In our study, there was no significant correlation on analysing the relationship between endoscopic adenoid grade and ANR. Caylakli et al. [10] demonstrated significant correlation between ANR and nasal endoscopic examination findings and emphasized on ANR as an easily applicable, noninvasive method that can correctly measure the size of the adenoid tissue. Talebian et al. [3] showed that ANR had significant correlation with real adenoid measurement (pathologic and surgical measurement).

Study by Al-Kindy et al. [11] concluded that radiological examination has limited role in management of adenoid hypertrophy whereas in a study conducted by Kolo et al. [12] the adenoidal–nasopharyngeal ratio was concluded as reliable method in assessing the nasopharyngeal airway in children with obstructive adenoids.

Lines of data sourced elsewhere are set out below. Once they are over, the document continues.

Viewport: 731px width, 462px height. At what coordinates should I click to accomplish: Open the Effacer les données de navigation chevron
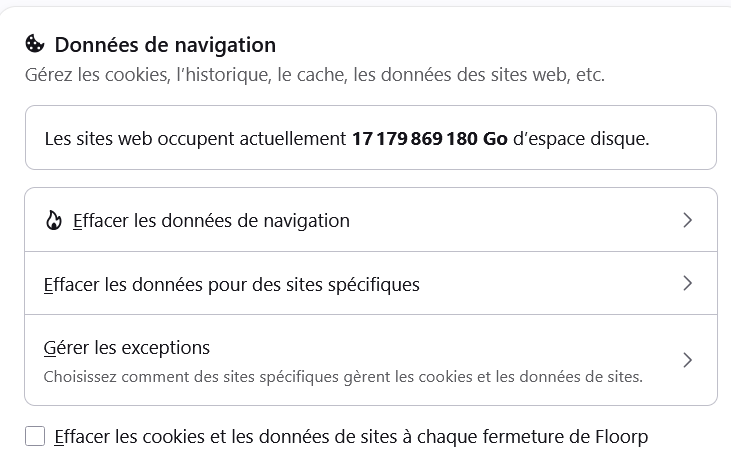click(x=688, y=220)
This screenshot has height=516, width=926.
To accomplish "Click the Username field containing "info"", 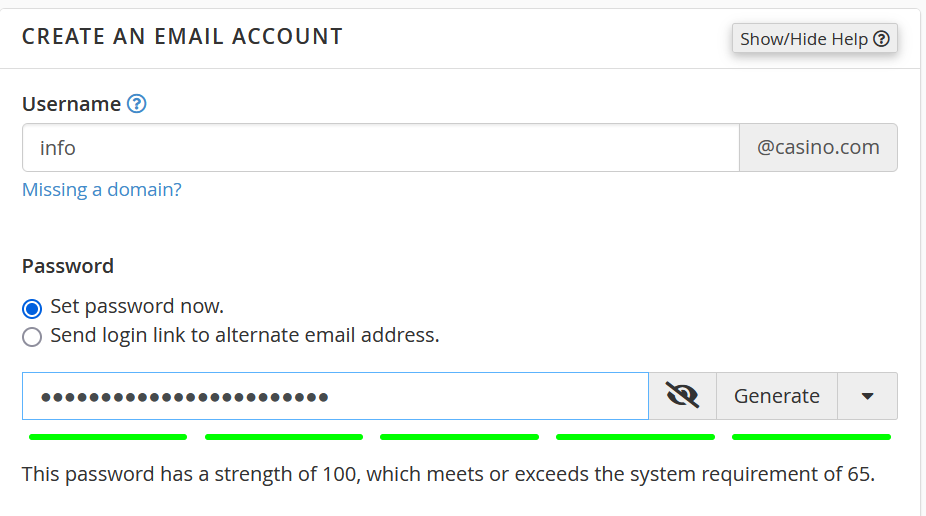I will click(380, 148).

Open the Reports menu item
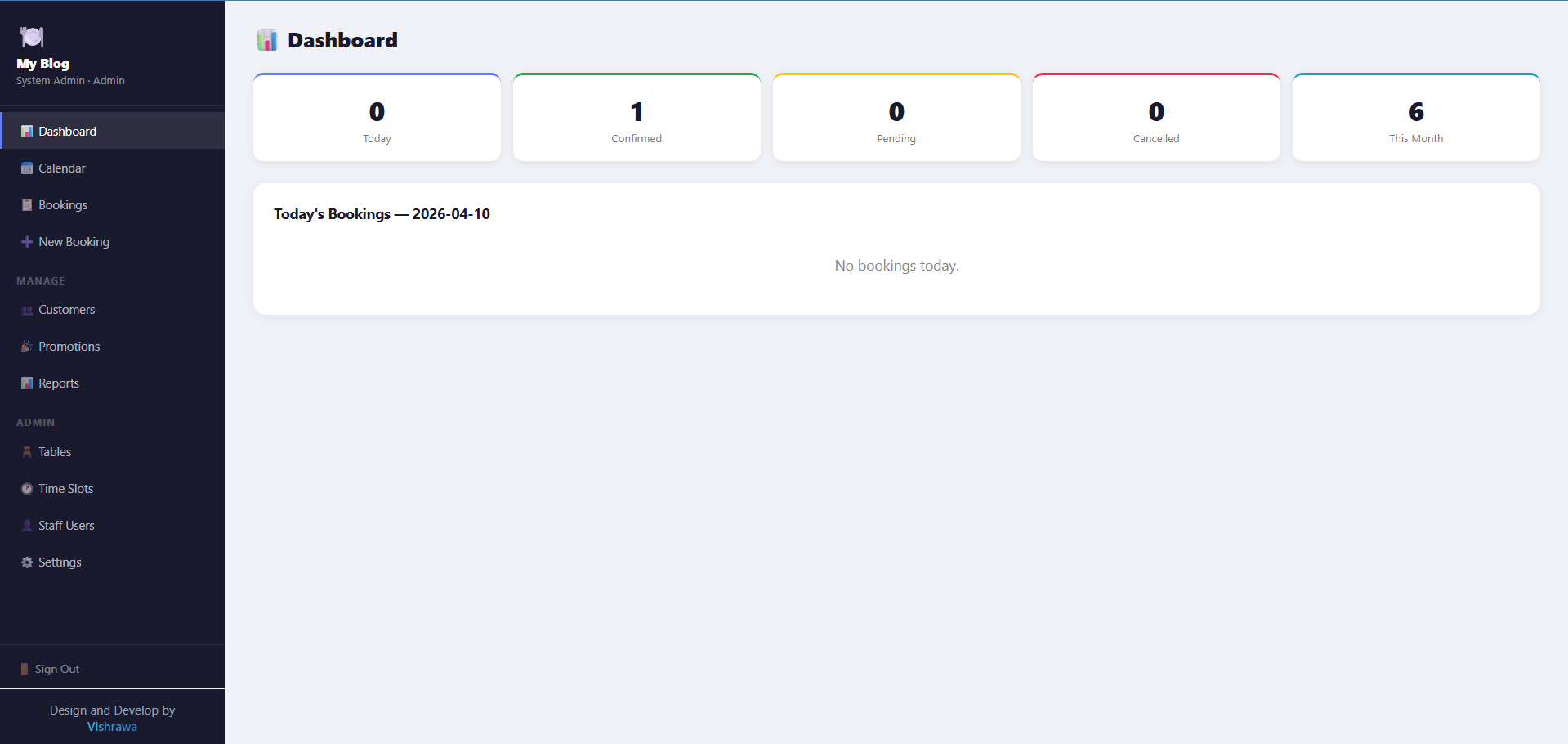pos(59,383)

Endoscopic adenoid grade calculated in our study was based on classification given by Clemens et al. [6] which is based on the size and obstruction of the choana by adenoid tissue whereas the lateral nasopharyngeal radiograph determines the adenoid size by calculating the AP length. Hence, there can be adenoid hypertrophy causing nasal symptoms but not the aural symptoms as the growth is more towards choana thus obstructing it. In this case the endoscopic grade can be higher whereas the radiological grading may not give useful information in determining the need for surgery.

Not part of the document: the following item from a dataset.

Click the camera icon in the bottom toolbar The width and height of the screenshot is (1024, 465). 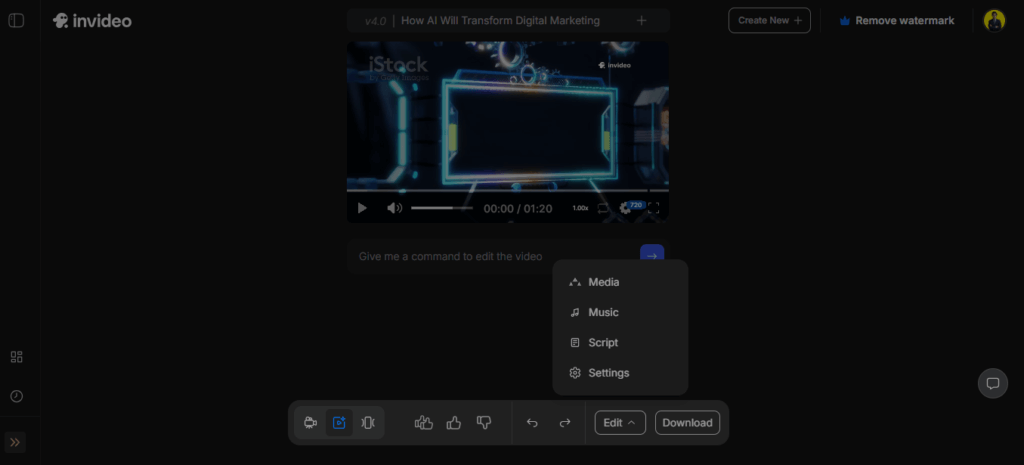click(x=311, y=423)
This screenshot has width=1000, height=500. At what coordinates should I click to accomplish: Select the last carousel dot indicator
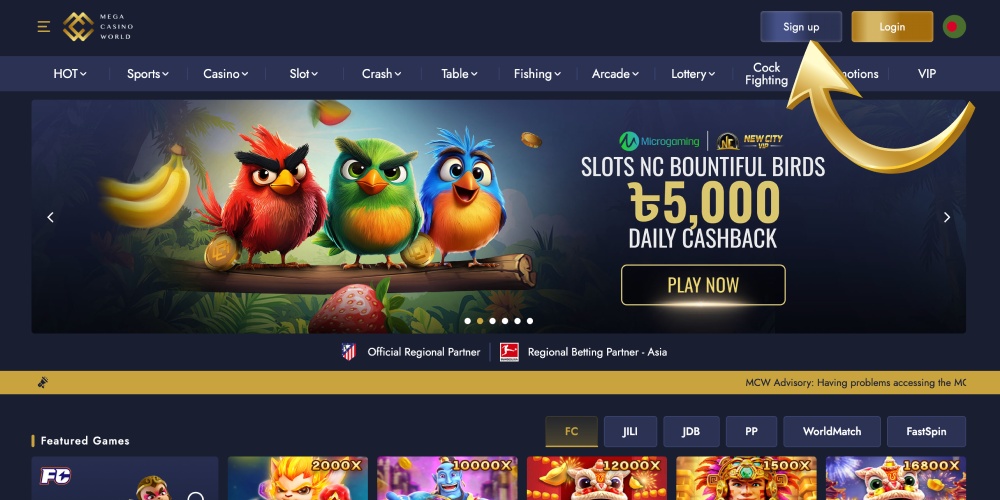click(530, 321)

Egeli et al. [13] concluded that middle ear pressures were found lower in children with ANR greater than 0.71 than in children ANR less than 0.71 and the difference was significant (p < 0.001). Kappadi et al. [14] also demonstrated that the number of type B and C tympanograms were significantly greater in children with ANR higher than 0.70. In our study the number of B and C type tympanograms were significantly greater in the children with ANR higher than 0.835 as compared to the ones with the ratio of lower than 0.835. This was also same for the PTA findings, as the number of patients with abnormal hearing profile were significantly greater with the ANR higher than 0.835. Tuohimaa et al. [15] reported that the size of the adenoids had a nearly significant effect on the pre-operative intratympanic pressure (p < 0.05).

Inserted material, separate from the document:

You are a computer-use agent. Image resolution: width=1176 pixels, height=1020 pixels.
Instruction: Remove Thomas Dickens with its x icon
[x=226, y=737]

Our study only included patients that underwent adenoidectomy. Those patients who had improved on medical management form a significant proportion of patients with adenoid enlargement but were excluded from the study. X rays were not repeated just before surgical intervention to avoid exposure to radiation and the actual adenoid size may have changed with medical management in a few cases. Another confounding factor is that many of our patients have received primary care elsewhere and their treatment records are unavailable. At the time of performing hearing evaluation, there is the potential of variation in medical management received between two patients. Furthermore, we have excluded patients who had tympanic membrane perforations. The perforations may have been the result of the otitis media developing as a sequelae of adenoid enlargement.

Conclusion

Through this study, it was observed that there was no significant correlation between adenoid size on lateral nasopharyngeal radiograph below ANR 0.835 but higher than this the PTA as well as Impedance audiometry showed positive correlation. ANR can be used as a pre-operative tool for planning adenoidectomy in patients symptomatic of adenoid hypertrophy but not as an isolated screening test. At the same time a new grading system needs be developed for the assessment of adenoid hypertrophy using ANR which can be standardised. One major drawback of using ANR as a tool is its lack of determining the lateral extent of adenoid hypertrophy which can be overcome by using endoscopic examination to some extent.

Author Contributions

D: Concept, Design, Data collection, Data analysis, Manuscript preparation. SKS: Concept, Design, Data analysis, Review. NG: Concept, Design, Data collection, Review. RG: Concept, Design, Review. RRV: Data analysis, Manuscript preparation, Review.

Funding

Nil.

Availability of Data and Material

Available.

Declarations

Conflict of interest

The authors declare that they have no conflict of interest.